Some in the group would usually shy away from a Rose, but this was a refreshing summer wine that everyone enjoyed.

  • Description: Fruity, crisp and light.
  • Serve at 10 degrees.

Medea Malvazija Istarska 2014 13.5%

We were told not to drink Istrian wine from 2014 as the rain last year had drained away the sugars in the grapes. However, this young, straw yellow wine was very paletable!

  • Description: Flowery smell, apples, honey, fresh and expressed.
  • Serve at 10 degrees.

Medea Merlot 2013 13.5%

The Romans did much to spread the viticulture throughout the world. The final wine that we tasted was the favourite; the dense, ruby red Merlot (French grape) with good Croatian ‘Wine Tears’ (rather than legs as we usually describe it). It complimented the cheese from Istria (which was similar to a Chedder).

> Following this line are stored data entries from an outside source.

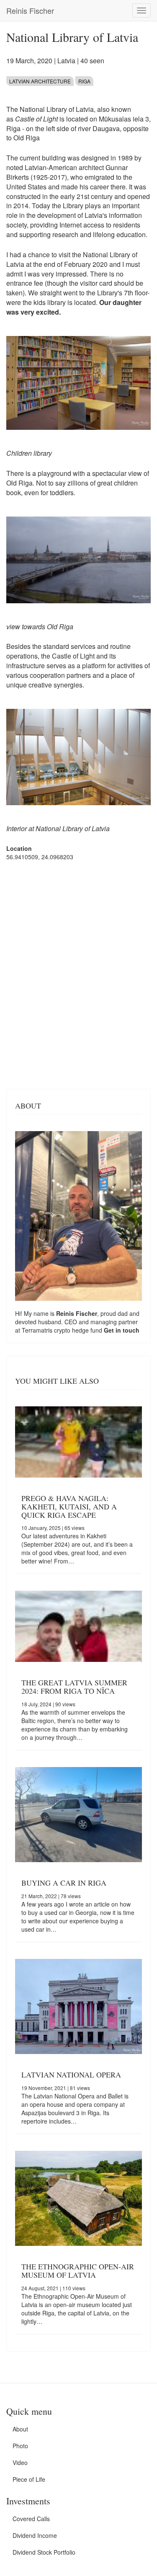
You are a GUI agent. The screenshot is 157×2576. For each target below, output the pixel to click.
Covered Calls (31, 2518)
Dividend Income (35, 2535)
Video (20, 2462)
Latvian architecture (40, 81)
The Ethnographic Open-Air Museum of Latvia (77, 2270)
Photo (20, 2446)
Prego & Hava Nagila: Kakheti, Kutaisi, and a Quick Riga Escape (69, 1506)
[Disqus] (78, 974)
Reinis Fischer (30, 10)
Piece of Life (29, 2479)
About (20, 2429)
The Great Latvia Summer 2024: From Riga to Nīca (74, 1686)
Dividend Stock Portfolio (44, 2552)
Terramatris (38, 1330)
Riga (84, 81)
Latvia (66, 60)
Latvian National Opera (71, 2075)
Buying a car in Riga (63, 1883)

  • Description: Tannings, rich, forrest fruits, cloves, vanilla, dry and balanced.
  • Serve at 18-20 degrees, open 30 mins before serving.

If you have a chance to visit Pula, I would recommend it. We stayed at Park Plaza Histria Pula. Our lovely Guest and Entertainment Officer Antonia lead the wine tasting as well as cycling, Pilates, fitness, arts and crafts and cooking presentations to name but a few. We Scuba Dived with Orca: orcadiving.hr.